A faithful, word-for-word copy of the data below is required, without pictures.

====== DATA IN THIS EXERCISE

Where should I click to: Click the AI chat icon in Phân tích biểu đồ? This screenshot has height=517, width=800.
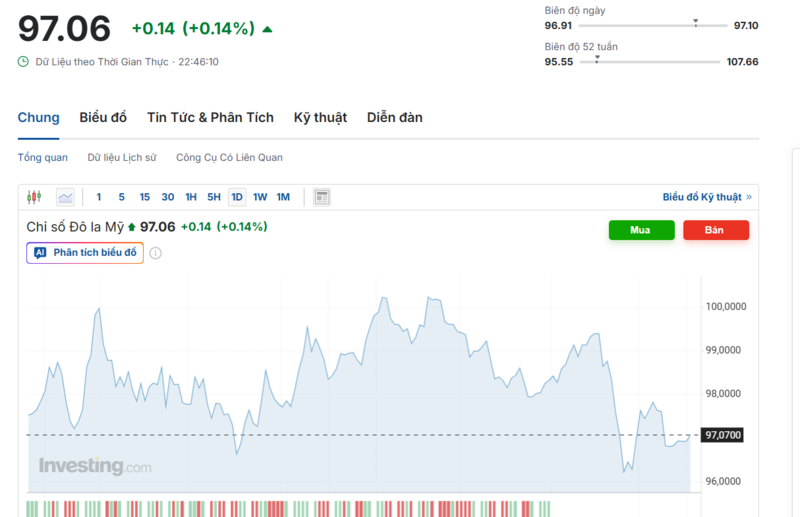[40, 253]
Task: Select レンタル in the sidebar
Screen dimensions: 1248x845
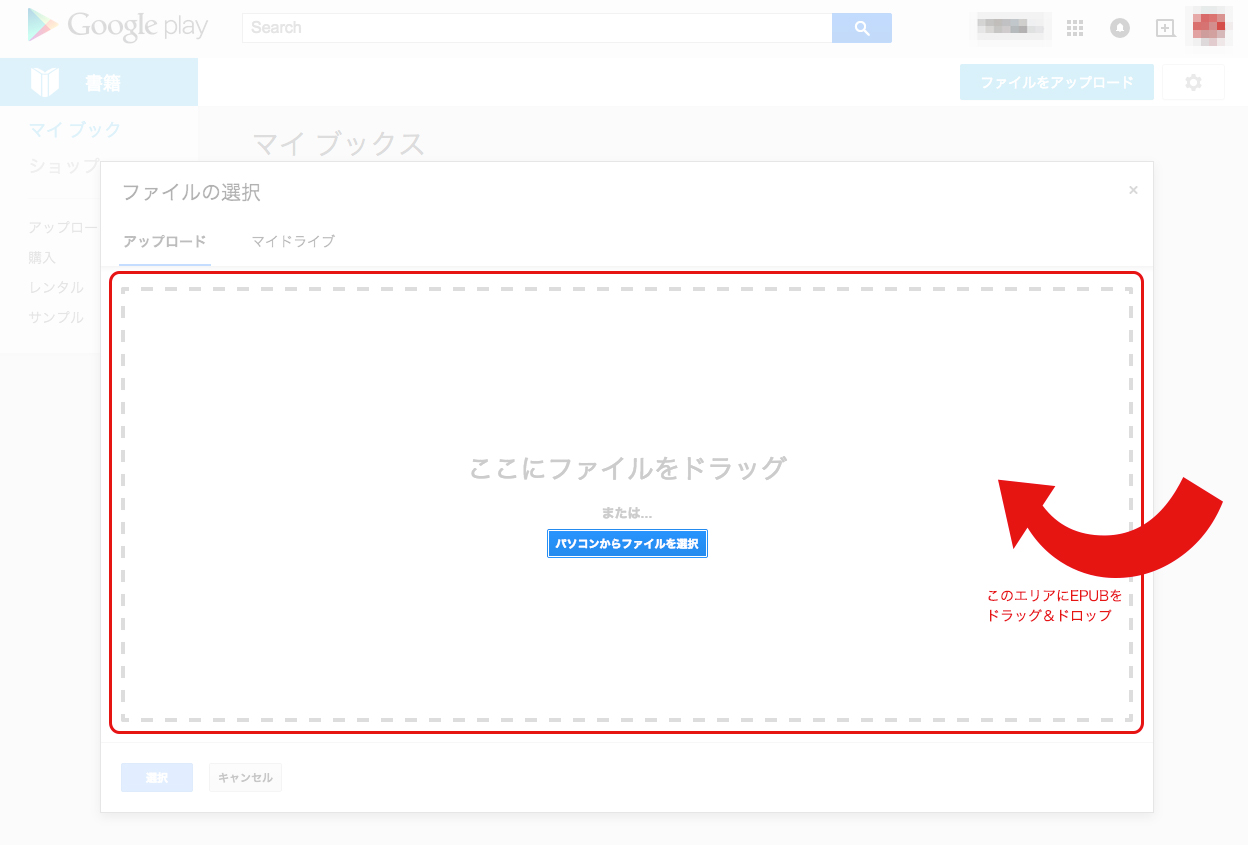Action: (x=56, y=287)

============

■ EXERCISE SOLUTION
Where should I click to: Click the AI chat icon in Phân tích biểu đồ? This screenshot has height=517, width=800.
[40, 253]
Task: Select レンタル in the sidebar
Screen dimensions: 1248x845
Action: (x=56, y=287)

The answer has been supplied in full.